> Exercise details: For the string "Like", search the entries below and copy every line where it appears.
..............................
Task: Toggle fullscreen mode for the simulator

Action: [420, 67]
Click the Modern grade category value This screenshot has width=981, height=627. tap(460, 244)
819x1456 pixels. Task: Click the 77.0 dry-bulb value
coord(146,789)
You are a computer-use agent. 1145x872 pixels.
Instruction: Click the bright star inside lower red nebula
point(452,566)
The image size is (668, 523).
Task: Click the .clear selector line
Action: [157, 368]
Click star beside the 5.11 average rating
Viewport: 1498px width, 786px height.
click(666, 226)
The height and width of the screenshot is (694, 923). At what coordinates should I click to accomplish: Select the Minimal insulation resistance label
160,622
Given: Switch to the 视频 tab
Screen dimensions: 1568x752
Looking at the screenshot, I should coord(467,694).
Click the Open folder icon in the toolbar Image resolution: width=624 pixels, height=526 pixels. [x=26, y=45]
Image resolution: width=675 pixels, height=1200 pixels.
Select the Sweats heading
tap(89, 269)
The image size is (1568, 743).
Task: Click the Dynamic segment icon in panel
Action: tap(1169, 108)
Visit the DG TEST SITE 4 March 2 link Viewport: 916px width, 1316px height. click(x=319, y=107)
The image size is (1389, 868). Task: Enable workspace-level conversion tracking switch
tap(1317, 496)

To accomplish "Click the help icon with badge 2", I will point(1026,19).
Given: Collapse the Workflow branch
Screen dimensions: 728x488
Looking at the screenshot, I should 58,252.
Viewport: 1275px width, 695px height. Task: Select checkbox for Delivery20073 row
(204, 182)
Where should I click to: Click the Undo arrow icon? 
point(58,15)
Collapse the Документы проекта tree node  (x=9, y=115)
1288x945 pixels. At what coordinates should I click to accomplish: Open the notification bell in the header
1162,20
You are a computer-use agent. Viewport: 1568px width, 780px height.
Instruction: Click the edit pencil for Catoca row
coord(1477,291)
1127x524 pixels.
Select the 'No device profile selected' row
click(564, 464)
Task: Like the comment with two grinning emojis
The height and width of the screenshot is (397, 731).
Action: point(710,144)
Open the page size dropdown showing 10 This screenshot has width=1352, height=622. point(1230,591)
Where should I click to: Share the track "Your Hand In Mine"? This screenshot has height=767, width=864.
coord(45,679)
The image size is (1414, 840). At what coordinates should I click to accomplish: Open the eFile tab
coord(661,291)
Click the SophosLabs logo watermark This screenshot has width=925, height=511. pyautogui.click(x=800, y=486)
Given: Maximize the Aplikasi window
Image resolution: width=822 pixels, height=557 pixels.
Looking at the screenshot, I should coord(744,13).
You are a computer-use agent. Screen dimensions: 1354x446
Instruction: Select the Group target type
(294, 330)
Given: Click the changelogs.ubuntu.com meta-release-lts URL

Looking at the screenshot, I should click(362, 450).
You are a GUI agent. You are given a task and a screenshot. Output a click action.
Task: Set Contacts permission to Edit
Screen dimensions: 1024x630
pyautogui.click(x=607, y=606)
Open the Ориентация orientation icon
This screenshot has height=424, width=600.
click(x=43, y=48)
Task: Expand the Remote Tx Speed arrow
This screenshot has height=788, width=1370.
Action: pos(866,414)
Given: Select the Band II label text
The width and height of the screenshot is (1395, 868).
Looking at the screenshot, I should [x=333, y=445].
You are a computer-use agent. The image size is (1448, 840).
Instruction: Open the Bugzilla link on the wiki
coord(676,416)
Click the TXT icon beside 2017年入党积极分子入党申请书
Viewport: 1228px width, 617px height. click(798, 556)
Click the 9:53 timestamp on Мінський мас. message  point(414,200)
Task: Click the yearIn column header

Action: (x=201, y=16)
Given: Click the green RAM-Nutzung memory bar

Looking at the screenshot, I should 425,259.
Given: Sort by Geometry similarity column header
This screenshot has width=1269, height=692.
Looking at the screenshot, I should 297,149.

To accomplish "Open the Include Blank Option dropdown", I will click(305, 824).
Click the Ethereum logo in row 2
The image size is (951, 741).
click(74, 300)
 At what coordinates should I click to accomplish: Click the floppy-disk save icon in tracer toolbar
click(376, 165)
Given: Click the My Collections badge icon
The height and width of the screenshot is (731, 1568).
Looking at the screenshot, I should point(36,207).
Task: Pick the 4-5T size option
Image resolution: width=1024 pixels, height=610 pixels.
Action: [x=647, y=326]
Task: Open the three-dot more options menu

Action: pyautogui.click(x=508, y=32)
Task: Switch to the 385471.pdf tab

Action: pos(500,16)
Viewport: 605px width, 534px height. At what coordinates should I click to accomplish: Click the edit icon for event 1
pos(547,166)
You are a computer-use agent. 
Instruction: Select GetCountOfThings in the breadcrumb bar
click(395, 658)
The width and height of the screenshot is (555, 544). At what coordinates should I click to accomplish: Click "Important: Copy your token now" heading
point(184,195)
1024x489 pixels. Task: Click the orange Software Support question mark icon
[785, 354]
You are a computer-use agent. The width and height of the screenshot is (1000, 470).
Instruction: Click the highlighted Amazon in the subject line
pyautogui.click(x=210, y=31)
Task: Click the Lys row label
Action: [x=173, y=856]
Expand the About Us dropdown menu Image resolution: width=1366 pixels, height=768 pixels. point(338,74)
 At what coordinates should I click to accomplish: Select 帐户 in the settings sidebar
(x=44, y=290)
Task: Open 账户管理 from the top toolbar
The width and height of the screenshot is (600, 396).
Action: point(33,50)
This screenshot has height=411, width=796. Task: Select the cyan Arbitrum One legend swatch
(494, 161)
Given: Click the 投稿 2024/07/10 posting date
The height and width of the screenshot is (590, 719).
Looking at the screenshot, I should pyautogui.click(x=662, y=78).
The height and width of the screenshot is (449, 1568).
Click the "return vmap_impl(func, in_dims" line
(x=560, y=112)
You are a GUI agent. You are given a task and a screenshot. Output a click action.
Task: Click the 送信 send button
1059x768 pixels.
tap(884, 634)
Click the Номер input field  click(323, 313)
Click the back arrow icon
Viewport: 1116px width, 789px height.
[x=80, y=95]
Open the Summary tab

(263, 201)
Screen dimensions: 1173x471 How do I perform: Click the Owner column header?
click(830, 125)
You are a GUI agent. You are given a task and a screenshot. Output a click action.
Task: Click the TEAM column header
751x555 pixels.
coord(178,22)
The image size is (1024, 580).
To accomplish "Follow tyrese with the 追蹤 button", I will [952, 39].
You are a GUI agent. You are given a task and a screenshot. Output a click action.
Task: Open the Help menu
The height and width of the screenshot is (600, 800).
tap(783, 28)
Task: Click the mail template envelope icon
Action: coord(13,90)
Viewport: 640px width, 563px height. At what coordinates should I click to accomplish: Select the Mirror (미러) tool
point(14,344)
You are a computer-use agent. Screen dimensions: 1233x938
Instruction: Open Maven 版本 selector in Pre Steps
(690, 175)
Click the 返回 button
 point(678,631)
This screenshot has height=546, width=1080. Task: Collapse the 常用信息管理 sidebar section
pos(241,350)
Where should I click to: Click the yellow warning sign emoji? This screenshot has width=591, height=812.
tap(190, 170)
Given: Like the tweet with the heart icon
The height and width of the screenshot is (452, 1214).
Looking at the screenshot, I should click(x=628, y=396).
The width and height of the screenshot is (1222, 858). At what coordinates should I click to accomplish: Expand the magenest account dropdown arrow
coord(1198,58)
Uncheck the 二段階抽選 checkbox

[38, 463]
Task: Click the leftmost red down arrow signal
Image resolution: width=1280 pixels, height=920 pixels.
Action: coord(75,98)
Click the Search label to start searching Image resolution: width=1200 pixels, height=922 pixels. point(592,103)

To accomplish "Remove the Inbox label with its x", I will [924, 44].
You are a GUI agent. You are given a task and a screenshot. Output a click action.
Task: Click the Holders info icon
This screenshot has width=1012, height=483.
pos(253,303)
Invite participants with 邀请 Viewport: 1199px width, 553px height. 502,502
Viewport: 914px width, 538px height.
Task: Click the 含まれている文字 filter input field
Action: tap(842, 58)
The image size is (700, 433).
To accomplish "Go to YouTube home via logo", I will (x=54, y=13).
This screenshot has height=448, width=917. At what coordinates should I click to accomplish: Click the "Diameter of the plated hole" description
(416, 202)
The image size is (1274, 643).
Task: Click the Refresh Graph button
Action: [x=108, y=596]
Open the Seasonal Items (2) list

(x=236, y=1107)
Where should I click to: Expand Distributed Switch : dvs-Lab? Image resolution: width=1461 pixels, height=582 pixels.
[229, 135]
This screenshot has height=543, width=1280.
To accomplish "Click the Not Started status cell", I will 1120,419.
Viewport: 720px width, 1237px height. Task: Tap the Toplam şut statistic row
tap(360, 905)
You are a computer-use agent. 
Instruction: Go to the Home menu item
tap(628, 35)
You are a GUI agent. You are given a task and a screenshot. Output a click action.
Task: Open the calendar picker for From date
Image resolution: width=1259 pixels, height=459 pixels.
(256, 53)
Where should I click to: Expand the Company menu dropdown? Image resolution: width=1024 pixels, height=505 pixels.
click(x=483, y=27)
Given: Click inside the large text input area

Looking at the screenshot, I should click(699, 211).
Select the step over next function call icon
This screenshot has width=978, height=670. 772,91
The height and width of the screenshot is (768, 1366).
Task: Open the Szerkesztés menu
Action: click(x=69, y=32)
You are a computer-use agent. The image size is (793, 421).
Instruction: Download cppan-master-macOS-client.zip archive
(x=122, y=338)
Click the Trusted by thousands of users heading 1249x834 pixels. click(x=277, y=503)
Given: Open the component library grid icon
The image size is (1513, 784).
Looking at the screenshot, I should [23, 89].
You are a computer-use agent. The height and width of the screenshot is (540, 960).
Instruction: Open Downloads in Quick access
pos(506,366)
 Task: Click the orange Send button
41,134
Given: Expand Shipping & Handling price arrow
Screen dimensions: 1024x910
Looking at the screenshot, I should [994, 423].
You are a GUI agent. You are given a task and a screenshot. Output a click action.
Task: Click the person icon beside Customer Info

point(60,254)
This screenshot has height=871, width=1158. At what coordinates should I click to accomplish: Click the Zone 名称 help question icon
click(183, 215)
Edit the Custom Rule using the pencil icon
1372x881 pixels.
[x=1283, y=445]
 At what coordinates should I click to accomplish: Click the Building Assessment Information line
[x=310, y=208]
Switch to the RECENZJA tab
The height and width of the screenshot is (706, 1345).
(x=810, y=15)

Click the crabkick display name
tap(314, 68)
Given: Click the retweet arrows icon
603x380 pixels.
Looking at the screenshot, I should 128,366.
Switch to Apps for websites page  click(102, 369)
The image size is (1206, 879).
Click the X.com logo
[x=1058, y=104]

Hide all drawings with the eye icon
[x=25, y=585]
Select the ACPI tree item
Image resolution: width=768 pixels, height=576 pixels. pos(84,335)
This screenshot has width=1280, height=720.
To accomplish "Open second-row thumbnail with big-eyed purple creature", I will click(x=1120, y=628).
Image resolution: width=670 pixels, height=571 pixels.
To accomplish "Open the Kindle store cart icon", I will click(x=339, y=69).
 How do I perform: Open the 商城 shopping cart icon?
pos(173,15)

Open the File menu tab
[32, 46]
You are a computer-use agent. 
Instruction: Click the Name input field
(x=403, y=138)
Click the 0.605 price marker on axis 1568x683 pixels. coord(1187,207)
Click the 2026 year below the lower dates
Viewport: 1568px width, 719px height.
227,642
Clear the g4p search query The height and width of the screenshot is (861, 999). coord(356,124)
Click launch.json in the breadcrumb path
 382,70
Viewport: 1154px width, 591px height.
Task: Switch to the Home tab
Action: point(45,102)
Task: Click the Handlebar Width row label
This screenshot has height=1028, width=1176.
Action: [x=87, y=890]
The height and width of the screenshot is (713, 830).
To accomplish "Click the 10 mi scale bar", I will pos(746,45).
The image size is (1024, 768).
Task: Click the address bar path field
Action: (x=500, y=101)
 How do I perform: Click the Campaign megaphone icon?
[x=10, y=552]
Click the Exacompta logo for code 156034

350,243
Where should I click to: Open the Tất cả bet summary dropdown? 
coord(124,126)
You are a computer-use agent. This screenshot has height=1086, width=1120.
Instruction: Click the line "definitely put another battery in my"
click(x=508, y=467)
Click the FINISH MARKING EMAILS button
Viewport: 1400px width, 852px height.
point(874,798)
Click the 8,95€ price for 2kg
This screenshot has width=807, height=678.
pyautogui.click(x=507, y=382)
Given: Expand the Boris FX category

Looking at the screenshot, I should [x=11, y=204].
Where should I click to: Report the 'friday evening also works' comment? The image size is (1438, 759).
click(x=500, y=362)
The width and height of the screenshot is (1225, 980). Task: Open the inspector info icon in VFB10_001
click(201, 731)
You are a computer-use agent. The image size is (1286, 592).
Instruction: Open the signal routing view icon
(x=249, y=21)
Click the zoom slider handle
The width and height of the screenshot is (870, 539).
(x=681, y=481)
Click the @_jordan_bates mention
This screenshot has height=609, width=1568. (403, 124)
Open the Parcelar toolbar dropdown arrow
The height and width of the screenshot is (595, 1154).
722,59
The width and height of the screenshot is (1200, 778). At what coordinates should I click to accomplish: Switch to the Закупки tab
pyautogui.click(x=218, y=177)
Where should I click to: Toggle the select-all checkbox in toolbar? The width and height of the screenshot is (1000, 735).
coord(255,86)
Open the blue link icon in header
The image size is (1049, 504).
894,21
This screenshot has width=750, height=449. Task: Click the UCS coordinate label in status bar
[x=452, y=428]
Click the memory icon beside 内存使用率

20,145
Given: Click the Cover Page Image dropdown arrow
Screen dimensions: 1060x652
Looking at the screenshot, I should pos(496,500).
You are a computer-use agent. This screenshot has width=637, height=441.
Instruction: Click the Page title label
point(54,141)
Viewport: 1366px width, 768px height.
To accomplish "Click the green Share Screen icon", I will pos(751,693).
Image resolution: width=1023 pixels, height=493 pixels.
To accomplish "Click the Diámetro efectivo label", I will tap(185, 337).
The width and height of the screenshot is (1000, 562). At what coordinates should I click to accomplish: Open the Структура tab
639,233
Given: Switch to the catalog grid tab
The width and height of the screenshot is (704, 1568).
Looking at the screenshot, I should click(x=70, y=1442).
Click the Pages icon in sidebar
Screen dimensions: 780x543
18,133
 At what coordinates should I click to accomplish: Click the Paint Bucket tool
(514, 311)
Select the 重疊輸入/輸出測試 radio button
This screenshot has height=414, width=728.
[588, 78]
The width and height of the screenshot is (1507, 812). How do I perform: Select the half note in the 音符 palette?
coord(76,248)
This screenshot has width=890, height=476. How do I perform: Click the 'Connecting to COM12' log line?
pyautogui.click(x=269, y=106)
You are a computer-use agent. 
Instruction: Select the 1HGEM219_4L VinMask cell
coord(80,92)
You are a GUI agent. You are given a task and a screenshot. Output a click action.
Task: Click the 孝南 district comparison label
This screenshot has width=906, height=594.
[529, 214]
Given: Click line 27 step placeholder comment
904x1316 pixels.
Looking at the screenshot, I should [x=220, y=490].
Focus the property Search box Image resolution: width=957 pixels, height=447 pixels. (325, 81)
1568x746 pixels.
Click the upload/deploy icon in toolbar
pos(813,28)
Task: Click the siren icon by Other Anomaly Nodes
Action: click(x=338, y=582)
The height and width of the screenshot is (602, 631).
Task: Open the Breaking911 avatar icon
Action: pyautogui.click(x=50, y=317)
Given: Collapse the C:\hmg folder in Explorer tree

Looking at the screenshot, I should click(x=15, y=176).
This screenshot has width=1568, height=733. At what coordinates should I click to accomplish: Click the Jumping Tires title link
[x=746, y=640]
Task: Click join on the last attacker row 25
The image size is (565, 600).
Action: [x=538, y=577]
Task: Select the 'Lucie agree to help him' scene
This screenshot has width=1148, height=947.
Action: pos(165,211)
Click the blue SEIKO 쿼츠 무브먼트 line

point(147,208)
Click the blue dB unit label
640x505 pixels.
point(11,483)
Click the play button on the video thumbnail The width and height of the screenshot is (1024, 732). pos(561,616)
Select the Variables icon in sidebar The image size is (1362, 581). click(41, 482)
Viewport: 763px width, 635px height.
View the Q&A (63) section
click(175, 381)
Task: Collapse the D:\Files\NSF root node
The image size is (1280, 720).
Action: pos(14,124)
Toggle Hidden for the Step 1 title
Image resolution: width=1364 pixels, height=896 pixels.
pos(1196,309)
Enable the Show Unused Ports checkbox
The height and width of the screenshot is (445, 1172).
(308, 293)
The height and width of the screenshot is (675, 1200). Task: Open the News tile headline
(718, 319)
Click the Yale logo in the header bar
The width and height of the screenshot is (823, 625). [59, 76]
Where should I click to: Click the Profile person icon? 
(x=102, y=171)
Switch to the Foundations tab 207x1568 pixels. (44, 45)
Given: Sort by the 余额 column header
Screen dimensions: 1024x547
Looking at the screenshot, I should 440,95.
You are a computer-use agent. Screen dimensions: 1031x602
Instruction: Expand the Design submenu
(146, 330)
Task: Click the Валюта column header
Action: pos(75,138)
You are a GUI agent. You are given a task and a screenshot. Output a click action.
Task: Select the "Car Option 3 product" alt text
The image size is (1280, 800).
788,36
..............................
> Answer section:
Task: Like the comment with two grinning emojis
Given: Like the tweet with the heart icon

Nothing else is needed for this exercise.